“I don’t think so. There is no war at this time and they should not be hostile, father says. I am more afraid of the wild beasts. Oh, how lonely it was some nights when we were coming over the mountains and could hear the wolves howling and the wildcats screaming so near us. Many a time I wished myself safe at home in my little bed with Margret. I would like to join your train, Jeanie, for my father is not a great talker, and there are days when we jog along and I tire more of keeping my tongue still than I do of keeping my legs going.”

Jeanie laughed. “Here come our fathers. Now we will hear what they have to say.”

“The inn is full, Agnes,” said Fergus Kennedy, “though I may be able to get a corner on the floor with some others. But what about you? We will have to see if some of the good people in the village will take you in.”

“Indeed, then,” spoke up Joseph M’Clean, “she’ll not have to go that far. We’ve room enough on our beds for one more, and she’ll be welcome to a place by Jeanie, I’ll warrant.”

“She’ll be that,” Jeanie spoke up, “so you’ll not look further, Agnes. Will we camp farther on, father?”

“Yes, just a pace beyond, where Archie has taken the cattle.” Agnes looked to where she could see a couple of pack-horses, two cows, a yellow dog, and two small pigs, these last being in a creel slung at the side of one of the horses. Underneath the wagon swung a coop full of chickens. Joseph M’Clean was well stocked up. When the baby was safely in its cradle slung overhead, and Mrs. M’Clean and the children were ensconced in a row on the feather-bed, Agnes found herself occupying the outside place, a fact for which she was thankful, and not even the strangeness of the position kept her awake long.

She was awakened bright and early by the general uprising of the family and by the sound of Archie’s voice calling, “Mother, mother, sun’s up.” And so the day began. Later on, when Agnes’s father sought her, it was to say that he had concluded to join Joseph M’Clean and his friends. “I’ll feel better to be by those I’ve known since childhood than in the neighborhood of strangers,” he declared, “and Joseph says there’s land enough for all. I did think of going further away to hunt up that property of your grandfather Muirhead’s,—it was what your mother wanted,—but I’ve concluded to settle this side. So we’ll go along with our friends, and I don’t doubt but you’ll be better satisfied, Agnes.”

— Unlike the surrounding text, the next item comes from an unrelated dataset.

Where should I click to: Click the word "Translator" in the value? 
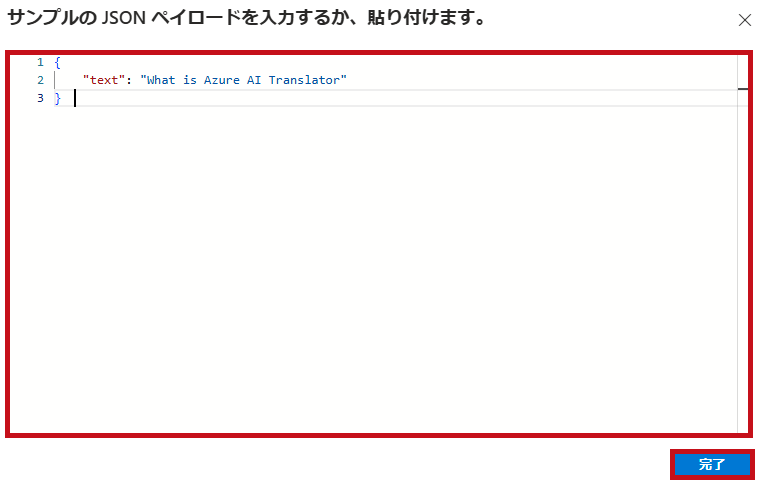304,80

Therefore the rest of the way Agnes, for the most part, kept her place by Jeanie in the big wagon, or, when tired of sitting still, the two would get out and keep pace with the slow-going oxen, while the pack-horses went on ahead. In this manner they covered the whole distance, camping at night, and starting off betimes in the morning, the line of white-covered wagons winding along the rough roads slowly but surely, and each day bringing the little band of emigrants nearer to their destination, though Agnes found the ten days had lengthened into weeks before they came to their final stop on the banks of the Ohio.

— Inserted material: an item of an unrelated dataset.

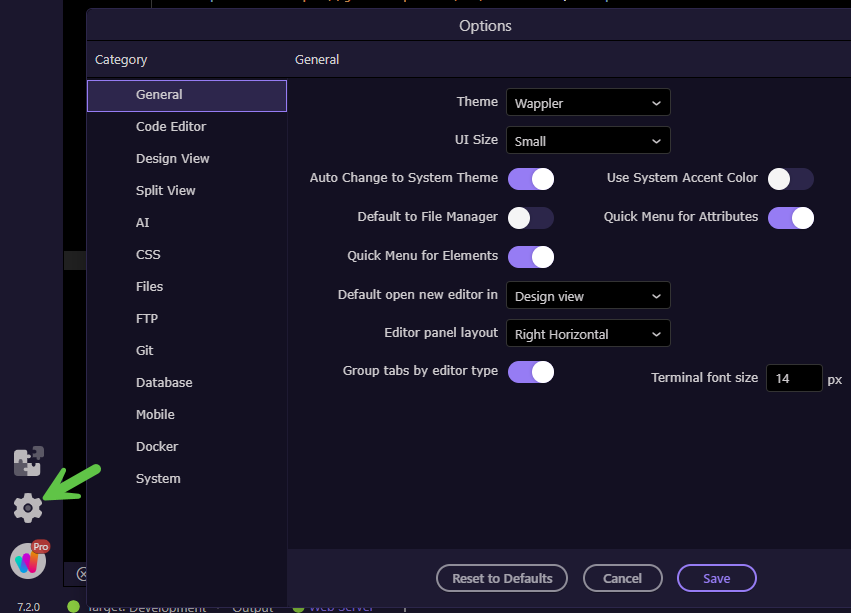Open the Wappler Pro account icon
This screenshot has height=613, width=851.
(x=28, y=560)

This long-looked-for moment arrived, there was much excitement and much running to and fro. The men stalked about gesticulating and pointing out the various features of the landscape; the women gathered together in groups, laughing and talking; the more adventurous children wanted to form exploring parties at once, while the timid ones clung close to their mothers, awed by the deep, impenetrable forest in which all sorts of dangers, real or fancied, lurked. Then one after another the little cabins were erected of rough, hewn logs, and in a short time all of them were snuggled down, each in its little hollow, where the newly chopped stumps indicated a clearing. There was, too, a stockade and fort not too far distant, for Indians were not to be trusted, even in times of peace, and the shelter of the stockade would be necessary when there came a warning.

It was quite summer by the time Agnes and her father took possession of their home in the wonderful, mysterious forest. A humble little house it was with its rude chimney plastered with clay, its unglazed windows with their heavy wooden shutters. Its great fireplace in the one room was where Agnes would cook the daily meals; the little loft overhead, reached by a rough ladder, was her bedroom. Skins of wild animals composed her bed and coverlet, and the daily food would be found close at hand,—game from the forest, milk from the cow they had bought, and porridge or mush from meal which they ground themselves.